Bears Ears clan mothers

The Mothers of Bears Ears Monument

Bears Ears in southeastern Utah is the first national monument ever created at the request of a coalition of Indigenous tribes and is one of the most extensive archaeological areas on Earth. But it is being threatened by fossil fuel development and other uses which do not acknowledge the sacred status of these lands to the indigenous peoples who are fighting to protect these lands. These peoples recognize the authority of their matriarchs and it is these tribal women who are leading the way. 

As I painted them I realized that I am envious of their relationship to the land where they live. Especially perhaps now that I am leaving the home where I have lived the longest (a paltry 21 years!) As a child my family moved every year or more until I was eight and then only somewhat less frequently. Although we always made friends, we never lived near relatives, the people we “belonged” with. And there was no ancestral land I was aware of.

So no wonder I have been so drawn to the words and pictures of these indigenous women and their lands, which I have never visited.  

Mary R. Benally: gouache on beige toned paper

We have been birthed into these lands.

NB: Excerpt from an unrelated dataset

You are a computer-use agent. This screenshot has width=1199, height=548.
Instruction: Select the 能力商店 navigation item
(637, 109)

The umbilical cords of our ancestors are buried here. Our genealogies are intertwined.”

Cynthia Wilson

“Our histories run deep. We relate to these lands who are alive. We know the names of the mountains, plants and animals who teach us everything we need to know to survive. We have within our cultures a familial bond. We know these lands as a mother knows her child, as a child knows her mother.”

Ahjani Yepa

“We are praying for Bears Ears National Monument and our nonhuman relatives. It’s not just Bears Ears we are praying for. Every tribal nation relates to these sacred mountains and their own ancestral lands. We are praying for them, too.

Please pray with us.

Please pray for us.

The mountains are reaching out to us.

The plants and animals are trying to reach us.”

Elouise Wilson

For more information about the Bears Ears inter-tribal Coalition visit the website. Indigenous peoples have so much to teach about how we may be able to heal our earth by relating to it in a more “familial” way.

Caterpillar Time

Pipevine Swallowtail caterpillar

My orange spiked beauties are munching their way through the pipevine which carpets the upper studio garden. Their exponential growth is a sobering reminder that my own remaining time here is rapidly dwindling. They are already making their way down the path to their hidden places where they will transform into their paper-like cocoons to sleep until next season.  Meanwhile I am supposed to be packing for my own transition to a new (cocoon)home. 

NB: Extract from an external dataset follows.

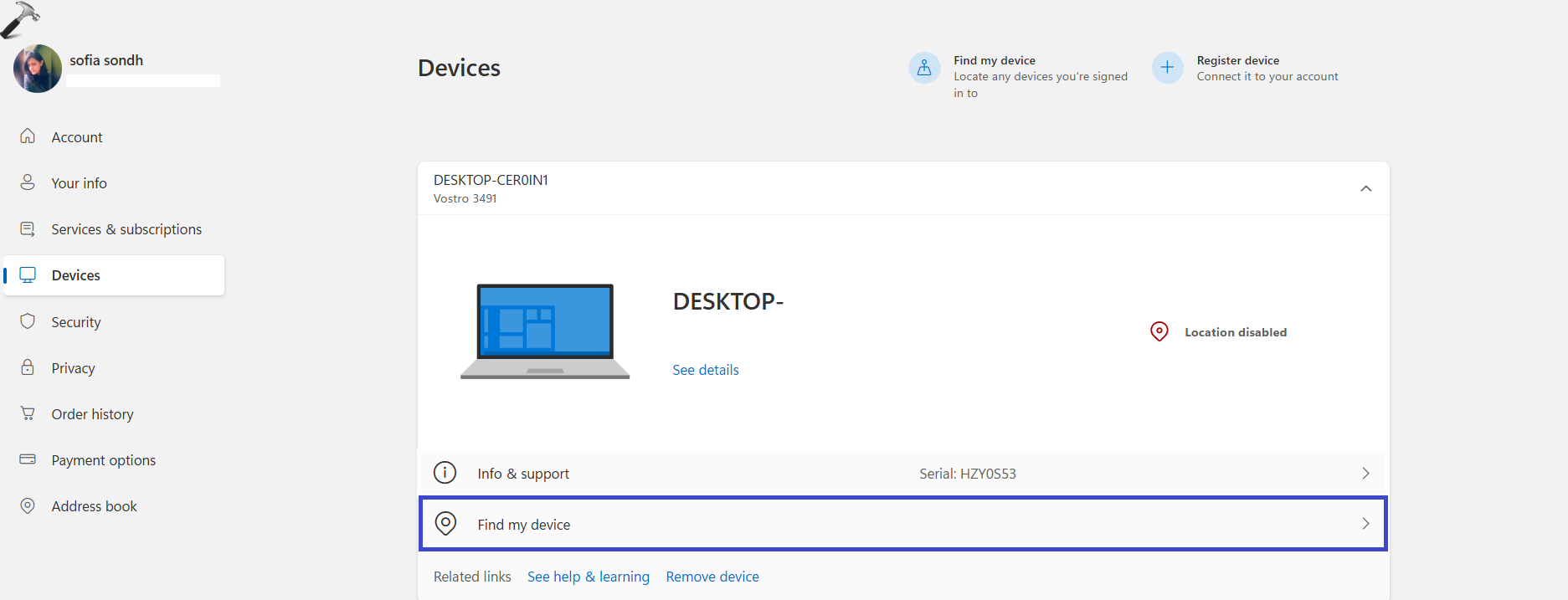1568x600 pixels.
Task: Click the laptop device image
Action: [x=545, y=331]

But there are so many other things to do first! Travel arrangements, insurance, health care, moving boxes and schedules, consultations with owners and buyers and decisions about what furniture to bring/not bring/leave, and more. And then there’s the precious time to sit with friends who I won’t see for a while. 

Sylvester

And time to spend with Sylvester, who seems to know something’s going on, and plops down in my path throughout the day, purring and baring his irresistible tummy, while never allowing me to touch it! This takes time . . . to slow down and talk sweetly to him and not startle him away in my impatience to “get things done”!

Caterpillars, human friends and Sylvester. . .These feel like stolen moments, and maybe that’s the appeal. Like cutting extra thin slivers off the chocolate cake when you’ve already had “enough”.  And then there’s the stolen minutes after dinner, painting portraits.

White pencil and white gouache on black toned paper
White gouache and a touch of watercolor on black toned paper

The more playful I get with gouache, the more I like it! Like what happens with the dry brush in the hair. I’m learning to not smooth everything down.

gouache on beige toned paper

This woman is one of the indigenous Clan Mothers of the Bears Ears southwestern lands that are being threatened by fossil fuel development. You can read about them here. Their voices are powerfully moving. . .

When the land calls — you answer.

When your mother calls — you answer.

I’ll be doing some more portraits of these matriarchs who can inspire us all! 

And now, back to the packing (which I haven’t really started yet!)